From Russia (no love) to the land of mutton

A few drops of greasy mutton juice dribbled onto my clothes as I bit into the buuz dumpling, but I didn't care. I was officially back in Mongolia. In fact, it was just a few minutes after my passport was stamped at the Sukhbaatar train station that a young Mongolian girl boarded the train with a canister of steaming hot buuz for sale. And, I just couldn't get out of Russia fast enough.

I try not to hold any generalized prejudices against any country but Russia left me with a sour taste in my mouth after my first visit there in 2001. On that occasion, I was only in the country for a few minutes before being shaken down for money by the Russian police in a dingy jail cell. This year, in order to avoid any unpleasantness, I booked a ticket from Helsinki to Ulaan Baatar, with just a half-day stopover in Moscow.

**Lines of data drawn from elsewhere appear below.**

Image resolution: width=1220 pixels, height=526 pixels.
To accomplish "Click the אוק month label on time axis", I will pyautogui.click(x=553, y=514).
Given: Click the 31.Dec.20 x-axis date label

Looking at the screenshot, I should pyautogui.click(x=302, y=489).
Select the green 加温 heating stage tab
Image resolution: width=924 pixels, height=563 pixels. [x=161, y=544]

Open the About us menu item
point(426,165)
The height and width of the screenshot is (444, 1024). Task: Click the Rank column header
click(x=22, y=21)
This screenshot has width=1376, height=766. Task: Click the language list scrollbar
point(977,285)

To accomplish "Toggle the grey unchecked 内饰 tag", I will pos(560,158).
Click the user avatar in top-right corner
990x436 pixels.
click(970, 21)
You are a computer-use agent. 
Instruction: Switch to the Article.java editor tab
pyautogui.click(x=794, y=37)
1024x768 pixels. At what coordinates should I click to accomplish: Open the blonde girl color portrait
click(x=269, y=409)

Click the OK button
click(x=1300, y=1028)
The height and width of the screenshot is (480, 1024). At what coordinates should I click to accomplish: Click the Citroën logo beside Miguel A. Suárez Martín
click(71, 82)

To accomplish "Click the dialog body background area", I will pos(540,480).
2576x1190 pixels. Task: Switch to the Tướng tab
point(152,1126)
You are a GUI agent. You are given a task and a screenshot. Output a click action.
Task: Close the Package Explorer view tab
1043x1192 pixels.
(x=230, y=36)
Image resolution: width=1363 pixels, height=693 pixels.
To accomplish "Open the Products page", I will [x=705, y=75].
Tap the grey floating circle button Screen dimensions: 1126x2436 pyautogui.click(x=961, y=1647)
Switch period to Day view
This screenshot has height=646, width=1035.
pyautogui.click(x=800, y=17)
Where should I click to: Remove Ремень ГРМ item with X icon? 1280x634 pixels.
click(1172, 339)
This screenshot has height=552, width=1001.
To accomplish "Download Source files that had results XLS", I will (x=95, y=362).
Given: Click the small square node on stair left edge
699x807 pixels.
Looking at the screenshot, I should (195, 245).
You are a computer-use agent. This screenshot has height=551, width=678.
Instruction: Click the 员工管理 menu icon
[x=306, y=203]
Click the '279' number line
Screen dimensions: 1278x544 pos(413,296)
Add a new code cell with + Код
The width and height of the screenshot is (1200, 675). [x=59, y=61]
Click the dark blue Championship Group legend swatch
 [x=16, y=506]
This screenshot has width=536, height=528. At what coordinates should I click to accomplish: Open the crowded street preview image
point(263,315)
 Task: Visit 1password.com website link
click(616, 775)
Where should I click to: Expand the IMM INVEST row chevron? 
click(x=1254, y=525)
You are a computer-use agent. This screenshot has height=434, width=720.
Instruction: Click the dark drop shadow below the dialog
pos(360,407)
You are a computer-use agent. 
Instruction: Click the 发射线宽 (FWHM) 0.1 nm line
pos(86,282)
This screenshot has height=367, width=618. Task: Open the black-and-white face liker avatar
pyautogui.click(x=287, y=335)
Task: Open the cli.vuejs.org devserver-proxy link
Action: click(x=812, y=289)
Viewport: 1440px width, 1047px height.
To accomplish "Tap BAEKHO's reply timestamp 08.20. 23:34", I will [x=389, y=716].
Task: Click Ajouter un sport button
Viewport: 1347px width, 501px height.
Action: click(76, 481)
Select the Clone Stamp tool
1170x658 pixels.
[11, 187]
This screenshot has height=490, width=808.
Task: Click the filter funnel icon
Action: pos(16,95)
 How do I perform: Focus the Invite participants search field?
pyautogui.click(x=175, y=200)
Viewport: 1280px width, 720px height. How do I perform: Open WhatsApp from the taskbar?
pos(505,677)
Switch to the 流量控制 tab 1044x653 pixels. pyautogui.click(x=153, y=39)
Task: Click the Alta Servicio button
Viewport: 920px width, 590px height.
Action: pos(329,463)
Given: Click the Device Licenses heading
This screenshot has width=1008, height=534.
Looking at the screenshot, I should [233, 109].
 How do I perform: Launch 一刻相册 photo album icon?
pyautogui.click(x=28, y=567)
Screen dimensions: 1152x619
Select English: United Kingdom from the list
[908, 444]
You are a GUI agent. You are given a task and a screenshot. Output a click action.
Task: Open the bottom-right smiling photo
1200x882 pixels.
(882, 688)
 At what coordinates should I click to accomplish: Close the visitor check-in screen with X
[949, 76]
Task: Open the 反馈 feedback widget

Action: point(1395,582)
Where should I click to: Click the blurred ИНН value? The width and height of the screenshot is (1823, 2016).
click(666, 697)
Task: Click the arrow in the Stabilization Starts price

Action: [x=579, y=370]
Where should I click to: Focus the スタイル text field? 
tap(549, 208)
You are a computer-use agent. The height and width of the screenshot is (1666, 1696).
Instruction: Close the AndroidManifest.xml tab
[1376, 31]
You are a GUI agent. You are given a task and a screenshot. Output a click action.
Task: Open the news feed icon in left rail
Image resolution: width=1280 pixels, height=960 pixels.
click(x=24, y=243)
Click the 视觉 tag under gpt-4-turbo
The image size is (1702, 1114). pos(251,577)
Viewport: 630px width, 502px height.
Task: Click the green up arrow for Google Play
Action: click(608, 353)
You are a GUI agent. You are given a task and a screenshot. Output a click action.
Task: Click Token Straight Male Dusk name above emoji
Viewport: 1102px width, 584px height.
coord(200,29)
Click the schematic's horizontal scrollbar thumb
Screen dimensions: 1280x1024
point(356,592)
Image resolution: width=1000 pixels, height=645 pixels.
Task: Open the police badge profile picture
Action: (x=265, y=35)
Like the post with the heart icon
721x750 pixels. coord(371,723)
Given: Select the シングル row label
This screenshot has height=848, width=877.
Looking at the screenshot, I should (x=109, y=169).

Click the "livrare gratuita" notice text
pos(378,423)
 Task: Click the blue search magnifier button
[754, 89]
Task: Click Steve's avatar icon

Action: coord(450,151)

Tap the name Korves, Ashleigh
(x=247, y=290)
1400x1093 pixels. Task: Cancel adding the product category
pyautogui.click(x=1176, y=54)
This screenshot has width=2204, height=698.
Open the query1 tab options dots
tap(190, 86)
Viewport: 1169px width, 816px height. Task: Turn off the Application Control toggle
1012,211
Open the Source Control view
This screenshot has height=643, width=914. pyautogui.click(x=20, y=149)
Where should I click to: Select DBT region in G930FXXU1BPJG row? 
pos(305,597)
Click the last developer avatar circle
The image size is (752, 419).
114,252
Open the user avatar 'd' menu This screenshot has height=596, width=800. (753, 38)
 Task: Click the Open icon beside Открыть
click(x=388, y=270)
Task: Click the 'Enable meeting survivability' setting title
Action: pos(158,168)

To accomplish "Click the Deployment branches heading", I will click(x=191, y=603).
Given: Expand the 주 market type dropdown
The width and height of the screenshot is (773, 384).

But that was still time enough for the slimy policemen at the Yaroslavsky train station to drag me down into a jail cell and empty the contents of my backpack and money belt. While a burly police thug yelled Russian gibberish at me, two others slipped several high-value notes from my money belt to their desk. There is something completely hopeless about being robbed by the police. Options are limited. Recourse is nonexistent. Incredulity, disgust, and anger were to sit in the pit of my stomach like a bad potato piroshki for my remaining five days on the train to Mongolia. And thus, when I finally crossed the border, I couldn't have been happier to see that thermos-bucket of hot, fatty mutton dumplings for sale in the hands of a smiling Mongolian girl. I bought ten.

It was with equal joy that I was finally reunited with my 3-iron. Safely stored away for the winter in my friend Andy's apartment in Ulaan Baatar, I could tell it was itching to get back out onto the steppe. With still a chance of snow existing here in Mongolia, I'm acclimatizing to the country for the next couple weeks before resuming the longest-ever round of golf in late May. Until then, the mutton grease stains on my clothing are a comforting reminder of how wonderful it is to be back in this country.